Argo Workflows

OGDC recipes are executed via one or more argo-workflows. The OGDC Service API is responsible for translating user recipes into argo workflows that are submitted and executed by Argo.

This document includes details of how Argo is setup and used by the OGDC.

argo-workflows server configuration

The configuration for argo-workflows is defined in the ogdc-helm repository. Refer to the configurations there to see the specifics of how argo is setup for deployment.

Argo Python API (Hera)

The OGDC uses the hera python package to interact with the argo-workflows API. Boilerplate setup and configuration of argo via hera can be found in ogdc_runner.argo.

Workflow artifacts

Argo artifacts are configured to use an S3-compatible artifact repository.

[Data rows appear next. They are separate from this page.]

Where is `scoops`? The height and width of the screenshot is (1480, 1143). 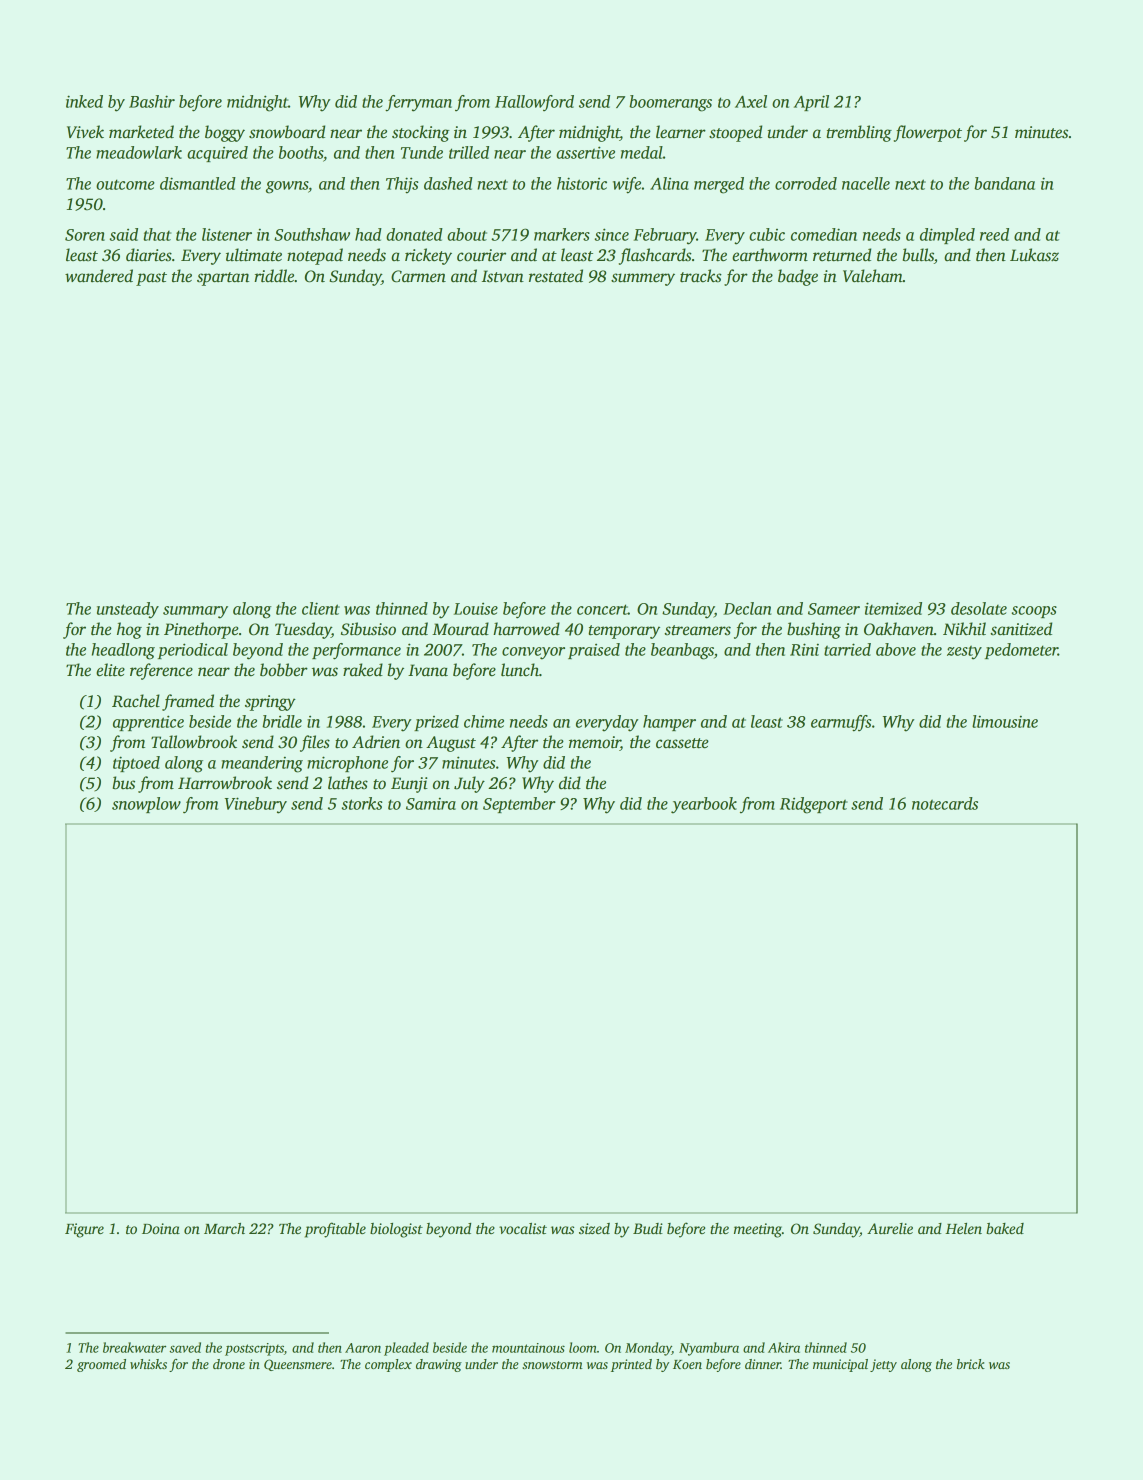 scoops is located at coordinates (1034, 612).
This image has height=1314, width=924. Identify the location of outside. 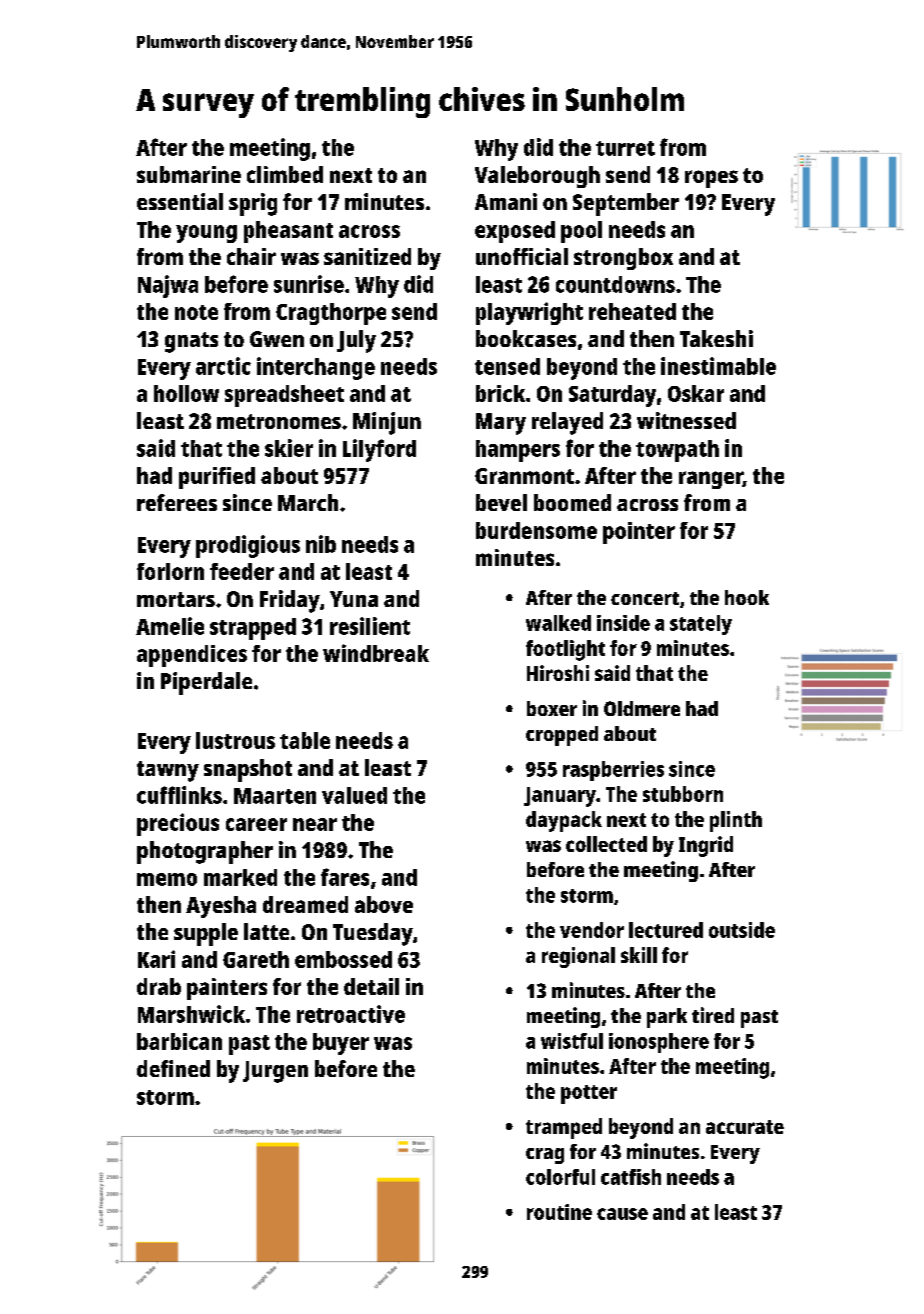
(742, 930).
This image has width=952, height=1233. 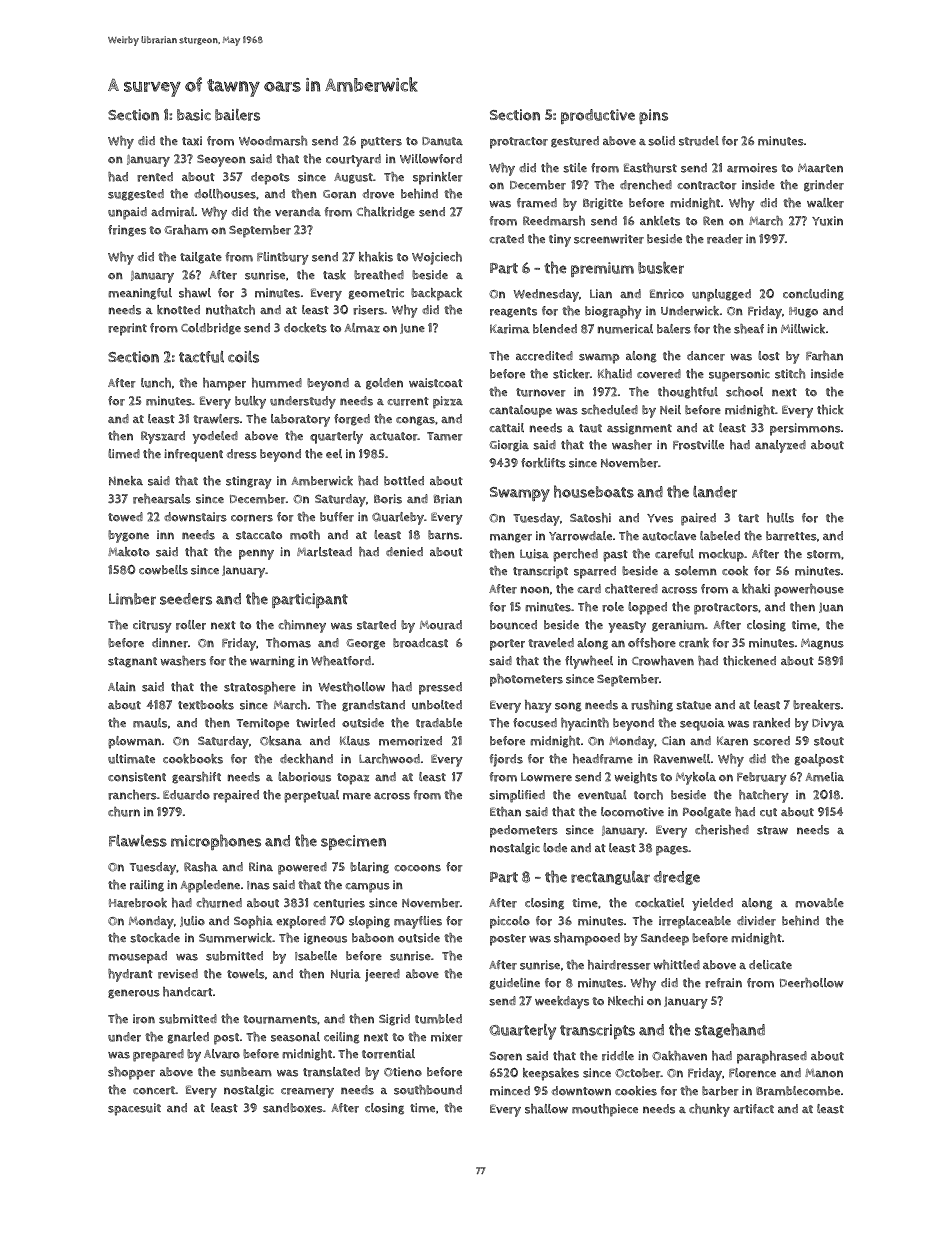 What do you see at coordinates (194, 115) in the image?
I see `basic` at bounding box center [194, 115].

Artifacts are used to store intermediate workflow outputs and the final output of recipes with a temporary output type.

Artifacts will be automatically garbage collected on workflow deletion. See the Workflow persistence section below for details on automatic workflow deletion.

Workflow persistence

Successful Argo workflows are retained for 1 day. Workflows associated with recipes with the temporary output type are retained for 7 days to allow for sufficient time to retrieve final outputs.

Successful workflows with the ogdc/persist-workflow-in-archive: true label will be archived in the OGDC’s postgresql database for long-term storage. These archived workflows can be used for metrics and data provenance purposes.

Non-successful workflows are not automatically cleaned up or archived. They are retained for inspection/debugging and should be cleaned up manually once the issue leading to failure is resolved.

To ensure consistent behavior of OGDC-submitted argo workflows (e.g., setting the archival label and TTL for successful workflows), the ogdc_runner.argo.OgdcWorkflow context manager has been defined to wrap the behavior of hera’s Workflow.